* _PROVIDED TEXT_

######

To learn more, we aggregated our VPC Flow Logs by TCP flag to see the types of traffic coming in. The graph below shows ingress traffic to a single old IP address. The blue line shows a steady rate of long-lived connections that were established prior to the rollout. The red line shows FIN requests coming from clients—as expected—when gRPC gracefully shuts down the connection. The yellow line shows that, at the start of the rollout, clients generated a very high rate of SYN packets trying to establish communication with the service’s hosts. Based on the source IP addresses we saw in the VPC Flow Logs, we knew that these connection requests were coming from a subset of clients, specifically clients responsible for evaluating metric data. We expected to see a proportional increase in RST packets, which indicate that the host will not accept the connection request. But instead—surprisingly—we saw that the SYN packets were unanswered. This data showed us that a single old IP address received ~90,000 connection attempts in about 90 seconds.

A line graph shows the amount of traffic by request type.

At this point, ENA metrics had shown us that a saturated VPC conntrack was preventing network connections and leading to DNS errors. And VPC Flow Logs had revealed that a specific type of client was sending SYN requests to try to connect to the old pod, but the host was not responding.

######

* _PROVIDED INFORMATION_
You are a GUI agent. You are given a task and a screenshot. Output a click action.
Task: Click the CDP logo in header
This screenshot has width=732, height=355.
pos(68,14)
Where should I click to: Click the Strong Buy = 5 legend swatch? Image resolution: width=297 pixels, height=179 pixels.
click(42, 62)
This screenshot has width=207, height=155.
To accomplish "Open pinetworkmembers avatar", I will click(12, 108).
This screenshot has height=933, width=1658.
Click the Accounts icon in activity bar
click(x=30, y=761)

######

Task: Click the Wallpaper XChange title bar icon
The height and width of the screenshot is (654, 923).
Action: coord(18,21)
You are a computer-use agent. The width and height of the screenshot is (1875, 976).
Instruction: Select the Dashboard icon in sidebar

######

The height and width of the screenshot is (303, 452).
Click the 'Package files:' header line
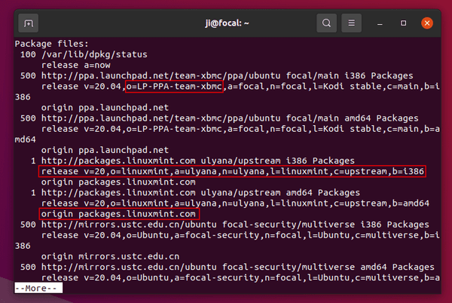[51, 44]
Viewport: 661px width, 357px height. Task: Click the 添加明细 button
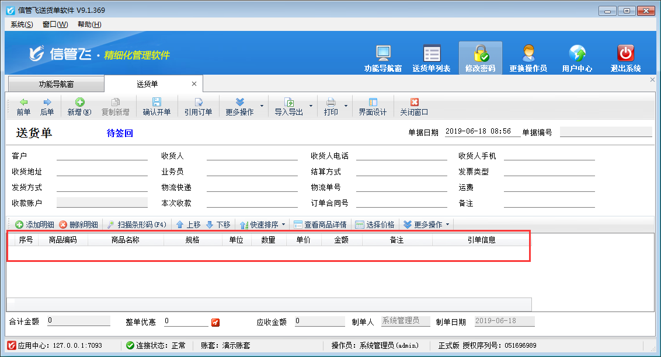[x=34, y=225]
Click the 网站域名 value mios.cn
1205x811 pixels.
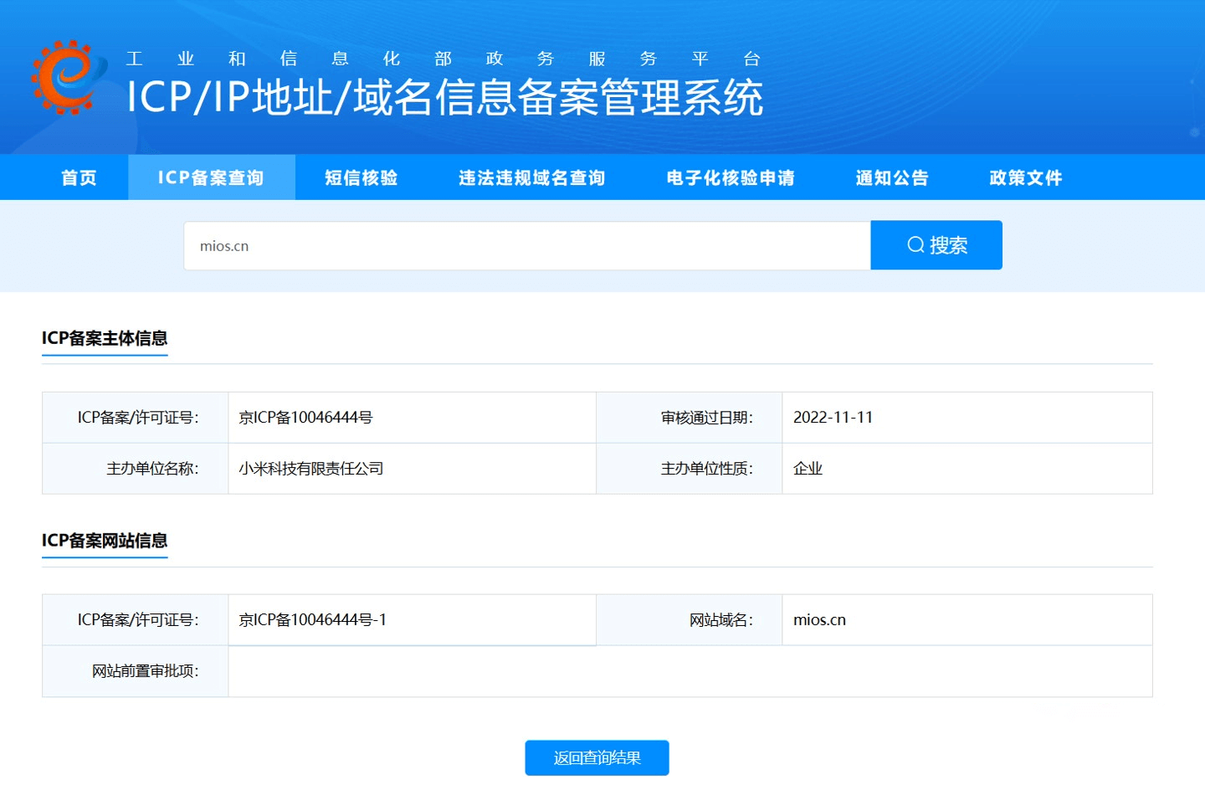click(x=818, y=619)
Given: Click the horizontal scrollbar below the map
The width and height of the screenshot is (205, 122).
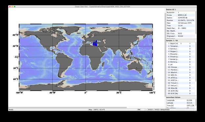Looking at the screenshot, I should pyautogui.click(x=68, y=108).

######

In the VPC Flow Logs passage, how many connection attempts did a single old IP address receive in about 90 seconds?

* _FINISHED ANSWER_
About 90,000.